The federal government has now gotten involved in the ongoing saga of 38 Studios, which went bankrupt shortly after launching 2012's Kingdoms of Amalur: Reckoning. The Securities and Exchange Commission yesterday brought fraud charges against the Rhode Island agency that loaned the studio $50 million, and the bank that underwrote the bonds funding that loan.

The SEC says the Rhode Island Economic Development Corporation and Wells Fargo knew 38 Studios needed $75 million, not the $50 million it received, to complete "Project Copernicus," the code name for an MMO based on the Amalur franchise. Thus bond investors were unaware that the studio would still face a shortfall, jeopardizing the studio and its ability to repay the loan. The SEC alleges that the investors were acting on fraudulent information given to them by the RIEDC and Wells Fargo.
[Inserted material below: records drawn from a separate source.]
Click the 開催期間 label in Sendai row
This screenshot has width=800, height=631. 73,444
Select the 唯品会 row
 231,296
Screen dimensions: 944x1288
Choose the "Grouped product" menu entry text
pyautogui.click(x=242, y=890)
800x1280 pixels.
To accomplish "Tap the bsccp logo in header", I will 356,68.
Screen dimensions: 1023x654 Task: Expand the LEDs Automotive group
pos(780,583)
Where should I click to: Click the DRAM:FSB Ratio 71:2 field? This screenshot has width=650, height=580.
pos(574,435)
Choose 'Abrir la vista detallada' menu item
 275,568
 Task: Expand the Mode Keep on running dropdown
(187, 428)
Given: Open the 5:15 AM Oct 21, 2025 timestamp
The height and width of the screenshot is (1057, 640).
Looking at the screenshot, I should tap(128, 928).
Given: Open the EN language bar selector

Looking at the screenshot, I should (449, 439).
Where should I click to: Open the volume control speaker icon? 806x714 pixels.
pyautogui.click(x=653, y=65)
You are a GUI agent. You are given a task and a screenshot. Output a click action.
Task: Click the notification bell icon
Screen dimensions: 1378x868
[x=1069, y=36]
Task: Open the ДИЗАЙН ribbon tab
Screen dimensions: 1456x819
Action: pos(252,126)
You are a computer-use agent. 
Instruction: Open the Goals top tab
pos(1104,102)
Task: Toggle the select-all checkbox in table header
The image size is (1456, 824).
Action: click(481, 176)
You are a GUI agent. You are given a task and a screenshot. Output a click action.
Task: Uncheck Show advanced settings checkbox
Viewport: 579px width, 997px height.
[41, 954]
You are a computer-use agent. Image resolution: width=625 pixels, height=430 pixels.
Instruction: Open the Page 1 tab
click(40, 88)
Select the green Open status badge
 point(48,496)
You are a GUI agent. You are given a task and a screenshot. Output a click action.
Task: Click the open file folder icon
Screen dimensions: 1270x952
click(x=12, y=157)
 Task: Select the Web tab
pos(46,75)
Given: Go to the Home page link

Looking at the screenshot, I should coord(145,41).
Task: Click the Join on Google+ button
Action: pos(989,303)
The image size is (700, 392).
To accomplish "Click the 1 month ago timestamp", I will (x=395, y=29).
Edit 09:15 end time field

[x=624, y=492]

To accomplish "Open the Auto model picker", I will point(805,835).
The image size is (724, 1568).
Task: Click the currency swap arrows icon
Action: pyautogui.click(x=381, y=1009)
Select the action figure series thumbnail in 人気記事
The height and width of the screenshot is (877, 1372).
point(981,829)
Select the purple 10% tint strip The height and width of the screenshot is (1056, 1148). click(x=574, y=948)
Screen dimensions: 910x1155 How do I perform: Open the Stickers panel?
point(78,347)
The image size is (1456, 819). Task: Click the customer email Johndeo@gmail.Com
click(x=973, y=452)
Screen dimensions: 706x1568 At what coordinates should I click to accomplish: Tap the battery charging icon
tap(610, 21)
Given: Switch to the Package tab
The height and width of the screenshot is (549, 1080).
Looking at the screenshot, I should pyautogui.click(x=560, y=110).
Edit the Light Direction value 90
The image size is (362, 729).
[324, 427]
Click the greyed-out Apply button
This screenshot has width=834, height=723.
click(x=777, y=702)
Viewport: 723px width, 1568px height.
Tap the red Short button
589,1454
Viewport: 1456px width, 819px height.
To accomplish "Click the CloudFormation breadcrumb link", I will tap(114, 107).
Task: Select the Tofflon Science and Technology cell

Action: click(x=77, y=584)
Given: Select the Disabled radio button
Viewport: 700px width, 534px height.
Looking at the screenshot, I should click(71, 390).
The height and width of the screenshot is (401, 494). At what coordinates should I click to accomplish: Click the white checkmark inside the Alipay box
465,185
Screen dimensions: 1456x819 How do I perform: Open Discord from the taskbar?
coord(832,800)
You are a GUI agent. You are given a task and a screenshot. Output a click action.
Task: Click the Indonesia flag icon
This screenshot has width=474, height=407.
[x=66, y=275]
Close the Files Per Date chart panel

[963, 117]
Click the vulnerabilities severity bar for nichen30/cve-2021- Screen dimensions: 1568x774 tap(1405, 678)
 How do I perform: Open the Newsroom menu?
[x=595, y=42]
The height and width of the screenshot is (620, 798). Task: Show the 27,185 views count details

Three individuals also have been charged; two of them, RIEDC executives, have agreed to settle their charges, pay a $25,000 fine, and agree never to work in municipal securities offerings again. The third, Peter M. Cannava, was Wells Fargo's lead banker on the deal. His attorney told the Associated Press that Cannava was being made a scapegoat for "the mistakes of Rhode Island politicians."

A spokesman for Wells Fargo said the bank disputes the SEC's allegations and will defend itself in court.

Neither Curt Schilling, the Major League Baseball star who founded 38 Studios and went personally bankrupt in the aftermath, nor anyone connected to it are named in this complaint. The studio and its projects have been the subject of several state-level inquiries and legal proceedings since it collapsed in 2012.

However, in 2014, court documents showed that a 38 Studios board member was aware that the $50 million coming from the RIEDC was insufficient, and advised 38's chief executive and two others to conceal that detail from the rest of the board and studio staff. Three were sued by the state of Rhode Island over that, and another 10 individuals were sued for other matters related to the loan.

The RIEDC crafted the loan package for 38 as an incentive for the studio to relocate to Rhode Island. When 38 Studios went bust, the loan deal became a scandal in that state, with taxpayers on the hook for $89 million in state-guaranteed debt in total. At one point, state lawmakers debated willfully defaulting on its debt obligations, but the state has continued to make its payments. To date, the state has recouped about $17 million through financial settlements of the lawsuits brought against those responsible for the deal.